A new Payment Card Industry (PCI) survey finds that respondents anticipate significantly increased spending on PCI compliance this year, which should drive security-related budgets across numerous IT areas. The survey of 500 IT executives on what's happening as a result of the recent update to the 5-year-old PCI Data Security Standards (PCI DSS 2.0), conducted by InsightExpress on behalf of Cisco, also found that the majority of respondents believe their organizations are more secure than they would be if PCI compliance wasn't required.

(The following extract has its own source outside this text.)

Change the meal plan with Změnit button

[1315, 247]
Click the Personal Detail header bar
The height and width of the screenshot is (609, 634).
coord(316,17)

The survey was intended to discover where the PCI industry is and what impact it will have on organizations and their IT expenditures, says Fred Kost, director, security solutions, at Cisco. Overall, the PCI Council has been successful in communicating and getting active participation and increased adoption of the PCI standards among stakeholders, he says, but more work is required.
A recent survey by Verizon finds that organizations struggle when they have to engage in continuous security activity, such as daily monitoring of logs, according to the business analysis of its PCI assessment clients. In addition, Verizon finds that organizations that had suffered data breaches of cardholder information performed dismally in terms of compliance with most PCI requirements.
Verizon also reported that about one-fifth of the organizations included in the analysis were found to be fully PCI-compliant in Verizon's Initial Report on Compliance (IROC), issued after the assessors' site visit.
Organizations performed woefully across all aspects of regularly testing security systems and processes, but failure to perform file integrity was the single greatest failure among the 150 or tests required across the PCI standard. The consistent theme across the non-compliance for tracking, monitoring and regular testing was the failure to apply security practices that require continuous activity.